### LISTED RECORDS

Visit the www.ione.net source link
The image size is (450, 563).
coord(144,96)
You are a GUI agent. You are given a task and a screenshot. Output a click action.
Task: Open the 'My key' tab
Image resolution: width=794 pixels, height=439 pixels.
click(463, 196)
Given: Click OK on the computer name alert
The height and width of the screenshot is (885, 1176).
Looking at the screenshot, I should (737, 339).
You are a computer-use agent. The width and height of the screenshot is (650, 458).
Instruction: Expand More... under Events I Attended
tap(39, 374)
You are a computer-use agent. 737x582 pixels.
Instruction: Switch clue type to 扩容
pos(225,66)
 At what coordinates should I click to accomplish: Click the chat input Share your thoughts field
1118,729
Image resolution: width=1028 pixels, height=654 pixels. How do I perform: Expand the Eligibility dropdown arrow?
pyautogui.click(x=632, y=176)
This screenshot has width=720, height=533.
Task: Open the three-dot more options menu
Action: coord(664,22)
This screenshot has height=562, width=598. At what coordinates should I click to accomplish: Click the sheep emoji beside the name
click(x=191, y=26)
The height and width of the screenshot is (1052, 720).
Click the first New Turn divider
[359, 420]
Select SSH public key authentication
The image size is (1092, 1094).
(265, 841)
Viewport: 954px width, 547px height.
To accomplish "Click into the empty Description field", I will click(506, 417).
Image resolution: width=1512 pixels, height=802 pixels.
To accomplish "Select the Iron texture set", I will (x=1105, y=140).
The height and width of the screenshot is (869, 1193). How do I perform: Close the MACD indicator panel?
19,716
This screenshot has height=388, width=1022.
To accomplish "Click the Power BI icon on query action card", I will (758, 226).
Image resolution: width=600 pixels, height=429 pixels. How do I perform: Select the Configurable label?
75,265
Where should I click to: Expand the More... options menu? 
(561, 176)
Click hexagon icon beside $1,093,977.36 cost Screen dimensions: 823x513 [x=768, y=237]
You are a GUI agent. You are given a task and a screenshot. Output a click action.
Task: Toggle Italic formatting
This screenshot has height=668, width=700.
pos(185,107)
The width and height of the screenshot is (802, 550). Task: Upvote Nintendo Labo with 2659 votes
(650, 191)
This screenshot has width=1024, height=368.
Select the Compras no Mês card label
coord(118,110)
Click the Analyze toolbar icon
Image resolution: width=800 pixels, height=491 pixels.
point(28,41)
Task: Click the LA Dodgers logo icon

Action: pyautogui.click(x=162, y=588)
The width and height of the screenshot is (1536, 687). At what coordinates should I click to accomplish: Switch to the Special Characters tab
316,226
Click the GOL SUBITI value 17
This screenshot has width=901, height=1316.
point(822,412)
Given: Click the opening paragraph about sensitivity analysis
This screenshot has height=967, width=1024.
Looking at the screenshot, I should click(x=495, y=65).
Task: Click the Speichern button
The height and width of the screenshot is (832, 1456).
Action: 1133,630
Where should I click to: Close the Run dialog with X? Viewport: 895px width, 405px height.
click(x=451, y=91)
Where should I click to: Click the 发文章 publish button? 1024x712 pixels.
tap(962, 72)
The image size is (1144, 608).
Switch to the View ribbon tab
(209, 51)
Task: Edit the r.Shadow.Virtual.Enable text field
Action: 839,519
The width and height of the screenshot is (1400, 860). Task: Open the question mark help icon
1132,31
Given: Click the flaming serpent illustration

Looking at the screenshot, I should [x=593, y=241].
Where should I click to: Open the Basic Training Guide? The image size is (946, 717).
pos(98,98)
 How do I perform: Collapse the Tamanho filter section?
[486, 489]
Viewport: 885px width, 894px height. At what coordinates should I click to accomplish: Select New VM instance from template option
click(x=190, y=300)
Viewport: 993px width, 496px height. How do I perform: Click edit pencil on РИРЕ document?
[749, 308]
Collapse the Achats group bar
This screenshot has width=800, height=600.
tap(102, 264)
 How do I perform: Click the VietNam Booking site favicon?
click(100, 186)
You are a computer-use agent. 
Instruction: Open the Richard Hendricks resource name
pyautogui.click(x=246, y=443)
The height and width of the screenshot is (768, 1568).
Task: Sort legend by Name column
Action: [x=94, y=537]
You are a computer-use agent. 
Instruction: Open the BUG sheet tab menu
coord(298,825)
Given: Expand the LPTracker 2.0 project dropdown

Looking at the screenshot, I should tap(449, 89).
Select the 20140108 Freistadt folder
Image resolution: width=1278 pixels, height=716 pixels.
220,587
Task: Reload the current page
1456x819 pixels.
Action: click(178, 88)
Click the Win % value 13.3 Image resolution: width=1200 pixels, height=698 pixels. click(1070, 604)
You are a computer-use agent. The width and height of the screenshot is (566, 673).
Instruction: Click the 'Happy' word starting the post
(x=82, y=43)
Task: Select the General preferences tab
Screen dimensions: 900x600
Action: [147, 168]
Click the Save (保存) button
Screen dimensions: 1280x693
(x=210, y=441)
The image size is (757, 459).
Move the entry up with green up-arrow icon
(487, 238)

### REQUIREMENTS
Switch every "Instruction" in the entries above to "Command", then write out all the lines again with nothing else altered.

### SOLVED EXERCISE
Visit the www.ione.net source link
The image size is (450, 563).
coord(144,96)
You are a GUI agent. You are given a task and a screenshot. Output a click action.
Task: Open the 'My key' tab
Image resolution: width=794 pixels, height=439 pixels.
click(463, 196)
Given: Click OK on the computer name alert
The height and width of the screenshot is (885, 1176).
Looking at the screenshot, I should (737, 339).
You are a computer-use agent. The width and height of the screenshot is (650, 458).
Command: Expand More... under Events I Attended
tap(39, 374)
You are a computer-use agent. 737x582 pixels.
Command: Switch clue type to 扩容
pos(225,66)
 At what coordinates should I click to accomplish: Click the chat input Share your thoughts field
1118,729
Image resolution: width=1028 pixels, height=654 pixels. How do I perform: Expand the Eligibility dropdown arrow?
pyautogui.click(x=632, y=176)
This screenshot has width=720, height=533.
Task: Open the three-dot more options menu
Action: coord(664,22)
This screenshot has height=562, width=598. At what coordinates should I click to accomplish: Click the sheep emoji beside the name
click(x=191, y=26)
The height and width of the screenshot is (1052, 720).
Click the first New Turn divider
[359, 420]
Select SSH public key authentication
The image size is (1092, 1094).
(265, 841)
Viewport: 954px width, 547px height.
To accomplish "Click into the empty Description field", I will click(506, 417).
Image resolution: width=1512 pixels, height=802 pixels.
To accomplish "Select the Iron texture set", I will (x=1105, y=140).
The height and width of the screenshot is (869, 1193). How do I perform: Close the MACD indicator panel?
19,716
This screenshot has height=388, width=1022.
To accomplish "Click the Power BI icon on query action card", I will (758, 226).
Image resolution: width=600 pixels, height=429 pixels. How do I perform: Select the Configurable label?
75,265
Where should I click to: Expand the More... options menu? 
(561, 176)
Click hexagon icon beside $1,093,977.36 cost Screen dimensions: 823x513 [x=768, y=237]
You are a GUI agent. You are given a task and a screenshot. Output a click action.
Task: Toggle Italic formatting
This screenshot has height=668, width=700.
pos(185,107)
The width and height of the screenshot is (802, 550). Task: Upvote Nintendo Labo with 2659 votes
(650, 191)
This screenshot has width=1024, height=368.
Select the Compras no Mês card label
coord(118,110)
Click the Analyze toolbar icon
Image resolution: width=800 pixels, height=491 pixels.
point(28,41)
Task: Click the LA Dodgers logo icon

Action: pyautogui.click(x=162, y=588)
The width and height of the screenshot is (1536, 687). At what coordinates should I click to accomplish: Switch to the Special Characters tab
316,226
Click the GOL SUBITI value 17
This screenshot has width=901, height=1316.
point(822,412)
Given: Click the opening paragraph about sensitivity analysis
This screenshot has height=967, width=1024.
Looking at the screenshot, I should click(x=495, y=65).
Task: Click the Speichern button
The height and width of the screenshot is (832, 1456).
Action: 1133,630
Where should I click to: Close the Run dialog with X? Viewport: 895px width, 405px height.
click(x=451, y=91)
Where should I click to: Click the 发文章 publish button? 1024x712 pixels.
tap(962, 72)
The image size is (1144, 608).
Switch to the View ribbon tab
(209, 51)
Task: Edit the r.Shadow.Virtual.Enable text field
Action: 839,519
The width and height of the screenshot is (1400, 860). Task: Open the question mark help icon
1132,31
Given: Click the flaming serpent illustration

Looking at the screenshot, I should [x=593, y=241].
Where should I click to: Open the Basic Training Guide? The image size is (946, 717).
pos(98,98)
 How do I perform: Collapse the Tamanho filter section?
[486, 489]
Viewport: 885px width, 894px height. At what coordinates should I click to accomplish: Select New VM instance from template option
click(x=190, y=300)
Viewport: 993px width, 496px height. How do I perform: Click edit pencil on РИРЕ document?
[749, 308]
Collapse the Achats group bar
This screenshot has width=800, height=600.
tap(102, 264)
 How do I perform: Click the VietNam Booking site favicon?
click(100, 186)
You are a computer-use agent. 
Command: Open the Richard Hendricks resource name
pyautogui.click(x=246, y=443)
The height and width of the screenshot is (768, 1568).
Task: Sort legend by Name column
Action: [x=94, y=537]
You are a computer-use agent. 
Command: Open the BUG sheet tab menu
coord(298,825)
Given: Expand the LPTracker 2.0 project dropdown

Looking at the screenshot, I should tap(449, 89).
Select the 20140108 Freistadt folder
Image resolution: width=1278 pixels, height=716 pixels.
220,587
Task: Reload the current page
1456x819 pixels.
Action: click(178, 88)
Click the Win % value 13.3 Image resolution: width=1200 pixels, height=698 pixels. click(1070, 604)
You are a computer-use agent. The width and height of the screenshot is (566, 673).
Command: Click the 'Happy' word starting the post
(x=82, y=43)
Task: Select the General preferences tab
Screen dimensions: 900x600
Action: [147, 168]
Click the Save (保存) button
Screen dimensions: 1280x693
(x=210, y=441)
The image size is (757, 459).
Move the entry up with green up-arrow icon
(487, 238)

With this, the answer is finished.